#### EXERCISES TO COMPLETE
**A.** From the article on the Ark of the Covenant, extract the passage that begins at the words "The only Scriptures" and stops after the words "have Christ PROPHESIED.".
**B.** In the article on the Ark of the Covenant, what length was the ark to be made?
**C.** Write the text that follows the last sentence of the article on the Ark of the Covenant.

#### GIVEN TEXT
In this article we will consider the Ark of the Covenant, not only as part of the furniture of the tabernacle but as it typifies Christ. Some commentators on the Old Testament see the tabernacle and its constituent parts from purely a historical point of view, but the spiritually-minded student of the word of God sees beyond this, and soon finds the glorious types of Christ. This way of approaching the study of the tabernacle is not imagination but interpretation, for, when we come to the Epistle to the Hebrews, we see that these were parables or figures. Another Scripture which would support this teaching is found in Luke 24. in the account of the two on the road to Emmaus. Despondent and dejected in heart as they were because as yet they did not believe the truth of resurrection affecting Christ, nor yet that He should suffer but, ‘Jesus himself drew near, and went with them. But their eyes were holden that they should not know him’, vv. 15-16. Yet, as they journeyed with the Saviour, He began to expound the Scriptures, ‘And beginning at Moses and all the prophets, he expounded unto them in all the scriptures the things concerning himself’, v. 27. What a staggering confirmation of the correctness of interpreting our Old Testament in terms of Christ.
The only Scriptures He could refer to would be the Old Testament! The whole of the Old Testament, including the types of Exodus and Leviticus, speaks to us of the Lord Jesus Christ. In the Pentateuch we have Christ PREFIGURED; in the historical books we have Christ PARALELLED; in the Psalms we have Christ PICTURED; while in the prophetical books we have Christ PROPHESIED.
Let us come now to a detailed study of the ark of the covenant and its movements. For this purpose we will have to come firstly to the book of Exodus, where we have an account of what the ark consisted.
The Ark – it was made of wood and gold
Firstly, we read, ‘And they shall make an ark of shittim wood: two cubits and a half shall be the length thereof, and a cubit and a half the breadth thereof, and a cubit and a half the height thereof’, Exod. 25. 10. The ark was to be made of shittim wood. This wood is almost incorruptible and best speaks of the perfect humanity of Christ. We then read, ‘And thou shalt overlay it with pure gold, within and without shalt thou overlay it, and shalt make upon it a crown of gold round about’, 25. 11. If the shittim wood typified the humanity of Christ, in the gold we have His deity. Gold in Scripture often speaks of God’s righteousness, and can also speak of His glory, but, when used here as a type of Christ, it speaks of His deity: that He is divine. On speaking of the humanity of Christ and His deity, we must never think of two discrete, that is separate, natures, one the Man and the other God. We must think of one divine Person having two perfect natures – in a mystical union. The Scriptures declare, ‘And without controversy great is the mystery of godliness: God was manifest in the flesh’, 1 Tim. 3. 16.

#### RAW DATA
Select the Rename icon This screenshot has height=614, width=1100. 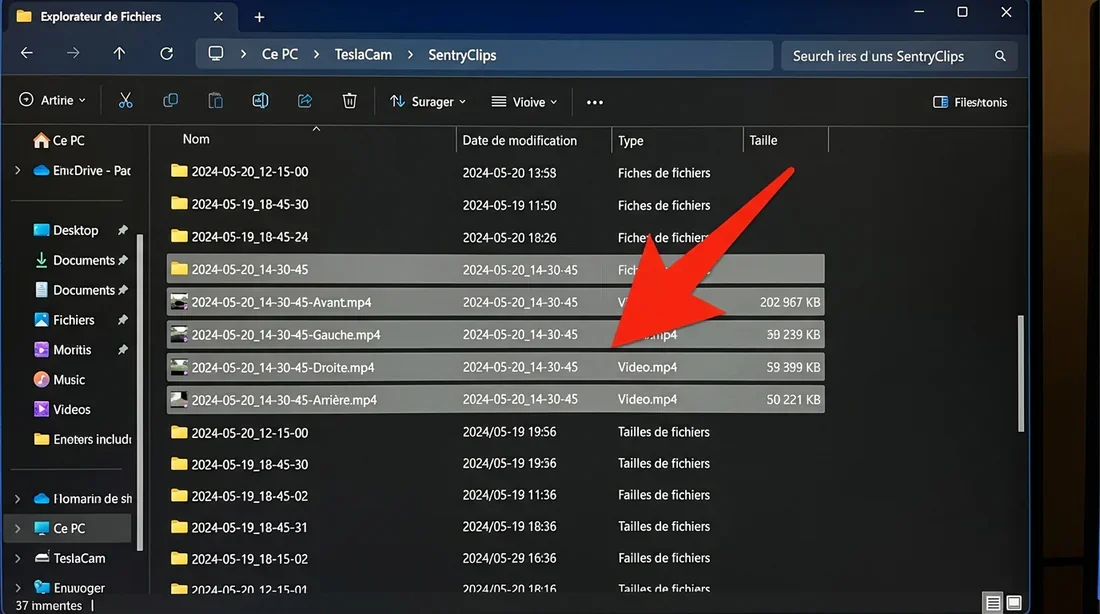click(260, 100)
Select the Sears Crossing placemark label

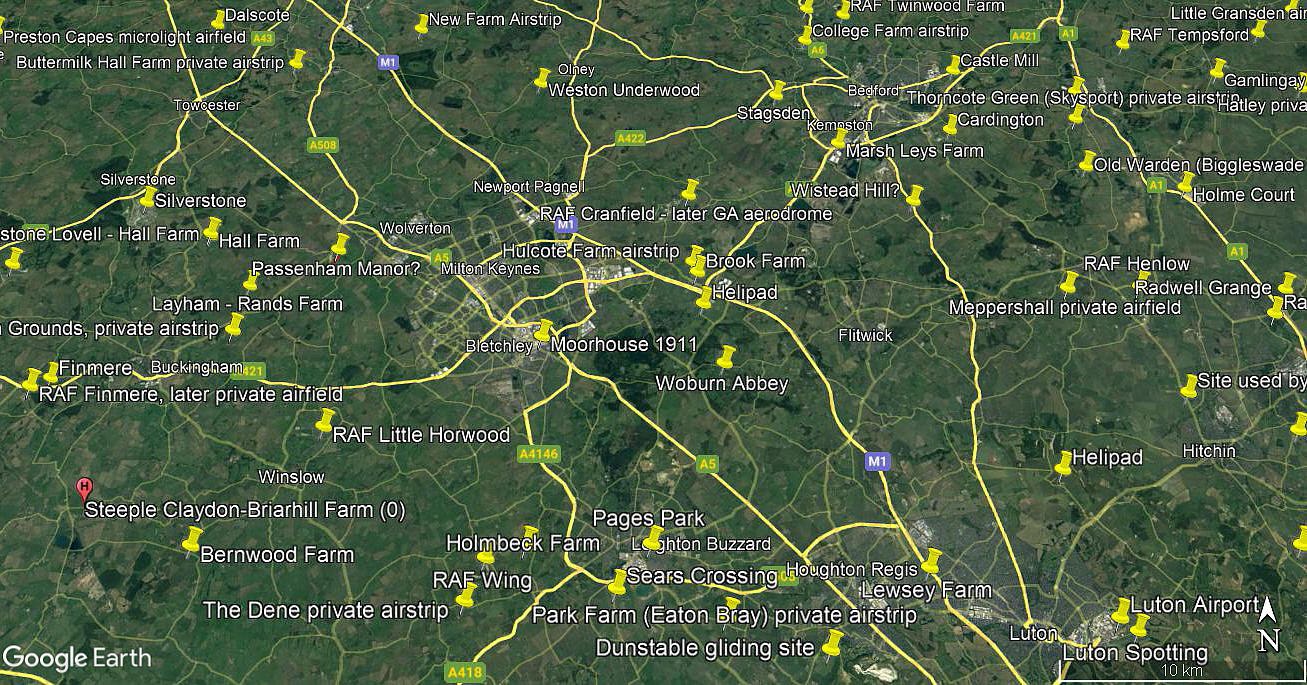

...

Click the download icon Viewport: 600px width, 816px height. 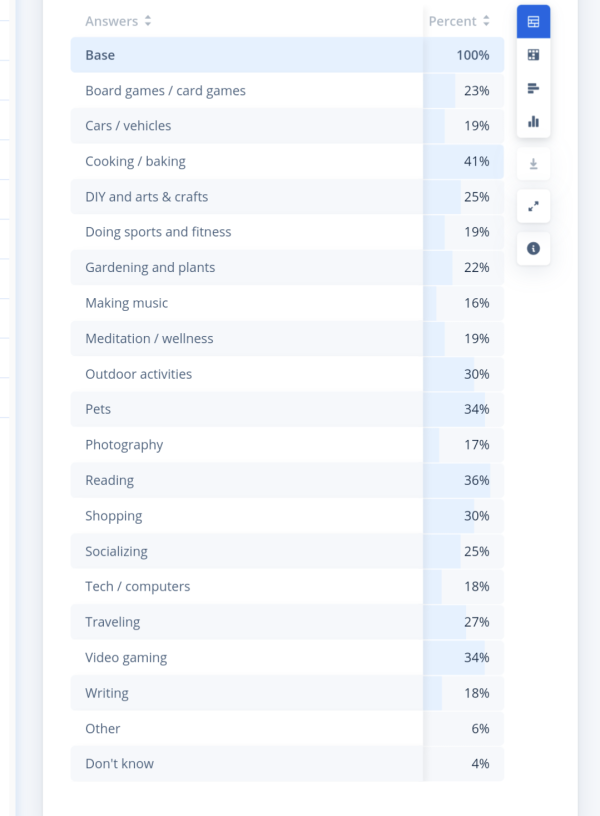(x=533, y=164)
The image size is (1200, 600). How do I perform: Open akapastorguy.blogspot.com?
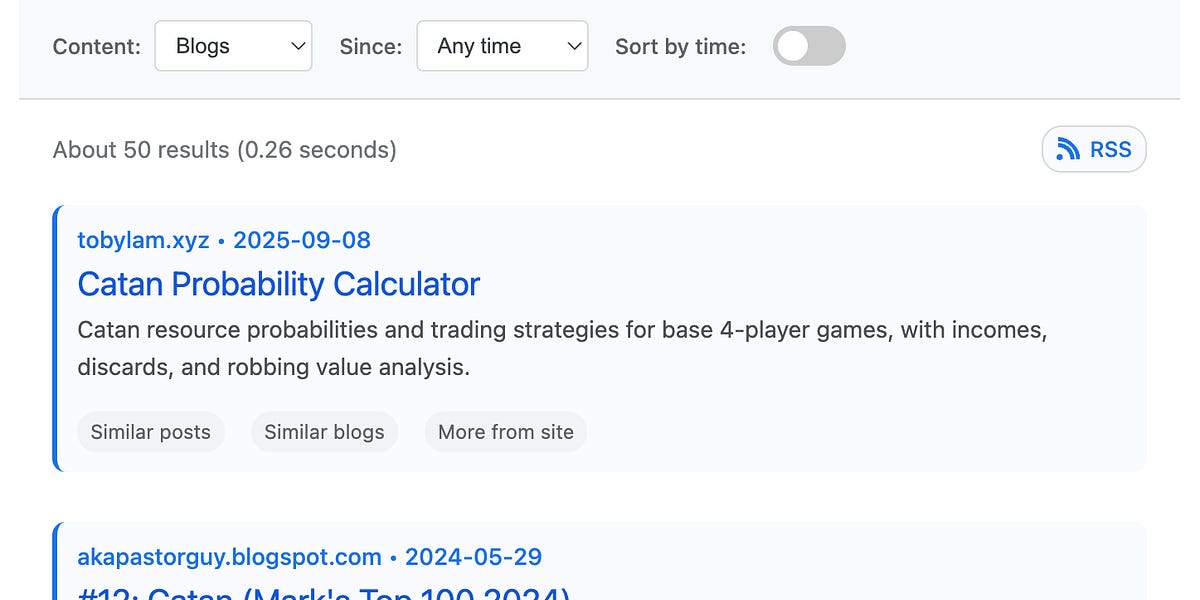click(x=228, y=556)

==

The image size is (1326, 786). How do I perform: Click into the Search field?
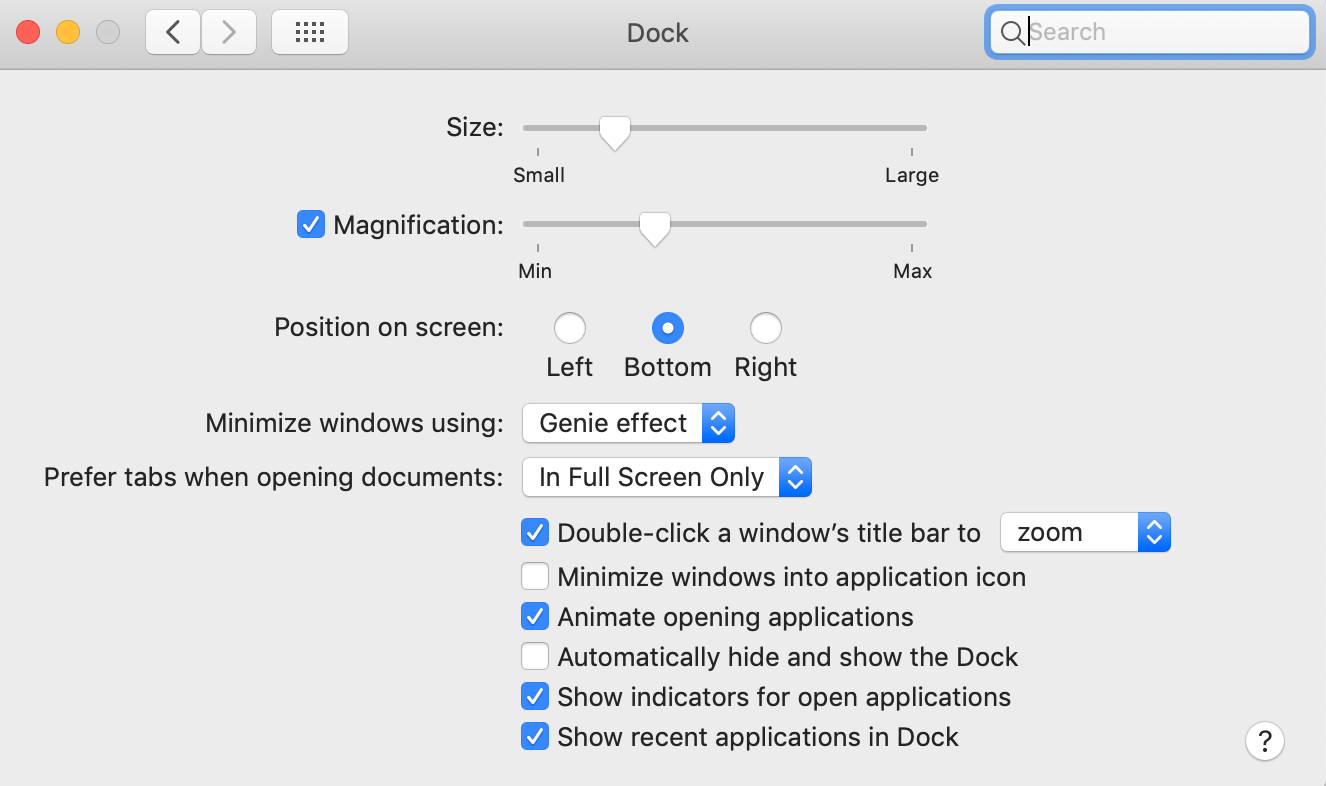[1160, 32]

#### ANSWERS TO THE EXERCISES
**A.**
The only Scriptures He could refer to would be the Old Testament! The whole of the Old Testament, including the types of Exodus and Leviticus, speaks to us of the Lord Jesus Christ. In the Pentateuch we have Christ PREFIGURED; in the historical books we have Christ PARALELLED; in the Psalms we have Christ PICTURED; while in the prophetical books we have Christ PROPHESIED.

**B.** Two cubits and a half.

**C.**
The Ark – three distinct parts
Having looked at the ark as to the wood and the gold, we need now to look at it, including the cherubim so closely linked to it, in three ways;
firstly we have the ark itself, speaking of divine grace;
secondly the lid of gold, speaking of divine mercy;
thirdly the cherubim, speaking of divine justice.
These are all seen in what Paul has to say of the ark in Romans 3. We have seen the ark as a type of Christ – ‘God manifest in the flesh’. The mercyseat, which was the lid of the box-like container, would speak of Christ as ‘the place of meeting’ and is described as such by Paul in Romans 3. 24-25, ‘Christ Jesus: whom God hath set forth to be a propitiation through faith in his blood, to declare his righteousness for the remission of sins that are past, through the forbearance of God’. The Greek word used here for ‘propitiation’ is the same as that used for mercyseat. So then we now see in it a beautiful picture in anticipation of the coming of the Christ of God acting in grace and mercy, and, in the cherubim, justice.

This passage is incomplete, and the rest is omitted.